Gene & Protein Biology
Understanding molecular function, expression, and interactions.
- UniProt
- Comprehensive protein knowledgebase with sequences, domains, post-translational modifications, subcellular localization, and functional annotations for every known protein.
- GTEx
- Tissue-level gene expression from the Genotype-Tissue Expression project. Median TPM values across 54 human tissues from 948 donors — critical for target safety assessment.
- Reactome
- Curated biological pathways and reactions. Understand the signaling cascades, metabolic pathways, and cellular processes a gene participates in.
- STRING
- Protein-protein interaction networks combining experimental data, text mining, and computational predictions. Identify interaction partners and functional modules.
Protein Structure
3D structural insights — predicted and experimental.
- AlphaFold
- AI-predicted protein structures from DeepMind covering 200M+ proteins. Returns pLDDT confidence scores and downloadable PDB/CIF structure files.
- RCSB PDB
- Experimentally determined structures from X-ray crystallography, cryo-EM, and NMR. Search by gene or UniProt ID to find resolved structures with bound ligands.
Genomic Variation
Population genetics and variant-level interpretation.
- gnomAD
- Population variant frequencies from 76K+ genomes and 125K+ exomes. Essential for distinguishing rare pathogenic variants from common benign polymorphisms.
- 1000 Genomes
- Reference catalog of human genetic variation across 26 populations. Foundation for understanding population-level diversity and ancestry-specific variants.
- ClinVar
- Clinical significance classifications for human variants — pathogenic, benign, uncertain significance. Links variants to conditions with submitter-level evidence.
- Ensembl VEP
- Variant Effect Predictor returning functional consequence types, SIFT and PolyPhen deleteriousness scores, and AlphaMissense pathogenicity predictions.
- MyVariant.info
- Aggregated variant annotations pulling from ClinVar, CADD, dbSNP, gnomAD, and COSMIC in a single lookup.
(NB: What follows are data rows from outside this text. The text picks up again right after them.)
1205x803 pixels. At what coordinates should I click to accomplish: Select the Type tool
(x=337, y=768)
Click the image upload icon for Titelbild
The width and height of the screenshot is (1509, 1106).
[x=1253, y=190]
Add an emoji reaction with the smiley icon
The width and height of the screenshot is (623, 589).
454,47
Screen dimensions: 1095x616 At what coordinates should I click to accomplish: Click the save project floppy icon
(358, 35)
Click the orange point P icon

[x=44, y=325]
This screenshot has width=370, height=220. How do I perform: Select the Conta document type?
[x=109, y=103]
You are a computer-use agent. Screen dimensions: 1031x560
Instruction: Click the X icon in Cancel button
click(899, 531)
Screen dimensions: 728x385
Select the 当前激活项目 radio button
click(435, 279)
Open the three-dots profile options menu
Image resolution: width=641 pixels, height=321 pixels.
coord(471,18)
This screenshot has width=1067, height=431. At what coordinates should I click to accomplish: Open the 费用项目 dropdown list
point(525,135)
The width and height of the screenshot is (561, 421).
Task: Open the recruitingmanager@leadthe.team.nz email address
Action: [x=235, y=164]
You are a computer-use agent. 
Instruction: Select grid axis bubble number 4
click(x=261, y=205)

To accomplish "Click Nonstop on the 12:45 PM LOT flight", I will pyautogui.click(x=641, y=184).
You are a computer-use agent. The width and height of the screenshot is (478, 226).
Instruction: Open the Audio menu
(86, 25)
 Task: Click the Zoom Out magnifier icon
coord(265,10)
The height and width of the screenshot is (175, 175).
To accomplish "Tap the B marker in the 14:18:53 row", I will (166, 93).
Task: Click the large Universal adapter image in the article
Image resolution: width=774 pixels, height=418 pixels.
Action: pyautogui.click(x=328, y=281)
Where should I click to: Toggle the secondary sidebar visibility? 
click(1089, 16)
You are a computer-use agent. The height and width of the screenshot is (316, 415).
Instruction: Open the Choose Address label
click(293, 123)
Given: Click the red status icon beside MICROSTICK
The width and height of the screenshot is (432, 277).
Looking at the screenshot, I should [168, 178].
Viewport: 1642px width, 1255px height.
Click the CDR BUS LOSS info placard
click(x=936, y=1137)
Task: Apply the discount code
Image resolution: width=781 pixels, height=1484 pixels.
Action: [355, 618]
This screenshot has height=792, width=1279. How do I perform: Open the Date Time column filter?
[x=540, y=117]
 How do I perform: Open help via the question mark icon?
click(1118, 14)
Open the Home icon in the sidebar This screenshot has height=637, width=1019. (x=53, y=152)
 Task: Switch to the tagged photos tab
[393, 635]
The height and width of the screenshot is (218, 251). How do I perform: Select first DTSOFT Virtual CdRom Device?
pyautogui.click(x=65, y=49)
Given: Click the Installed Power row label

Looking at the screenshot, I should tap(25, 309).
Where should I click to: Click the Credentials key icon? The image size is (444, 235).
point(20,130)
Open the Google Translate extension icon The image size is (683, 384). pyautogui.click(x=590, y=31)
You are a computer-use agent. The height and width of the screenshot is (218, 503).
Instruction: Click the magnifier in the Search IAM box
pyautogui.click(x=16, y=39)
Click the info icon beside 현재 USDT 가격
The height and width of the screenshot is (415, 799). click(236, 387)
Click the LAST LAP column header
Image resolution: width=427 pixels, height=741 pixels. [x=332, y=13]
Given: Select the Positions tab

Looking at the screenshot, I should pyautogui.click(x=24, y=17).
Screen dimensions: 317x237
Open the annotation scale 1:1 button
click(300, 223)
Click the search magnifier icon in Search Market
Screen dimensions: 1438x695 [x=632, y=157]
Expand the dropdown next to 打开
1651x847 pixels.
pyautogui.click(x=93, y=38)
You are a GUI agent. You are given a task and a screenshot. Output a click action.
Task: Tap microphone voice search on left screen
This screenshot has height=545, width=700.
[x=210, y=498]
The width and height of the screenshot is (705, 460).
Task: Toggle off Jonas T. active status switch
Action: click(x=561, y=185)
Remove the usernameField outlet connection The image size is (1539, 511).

Quick comprehensive view of any variant.
Specialized Domains
Advanced and niche applications.
- cBioPortal
- Cancer genomics from the TCGA Pan-Cancer Atlas (32 tumor types, ~10K samples). Mutation frequencies, hotspot protein changes, and mutation type breakdowns by cancer.
- IEDB
- Immune Epitope Database with experimentally characterized B-cell and T-cell epitopes, MHC binding data, and T-cell receptor sequences for immunology research.
- LINCS L1000
- Library of Integrated Network-based Cellular Signatures. Gene expression profiles measured after chemical and genetic perturbations — for drug repurposing and mechanism of action studies.
- SureChEMBL
- Chemical structures automatically extracted from patent literature. Search the patent landscape for compounds related to your target or chemical series.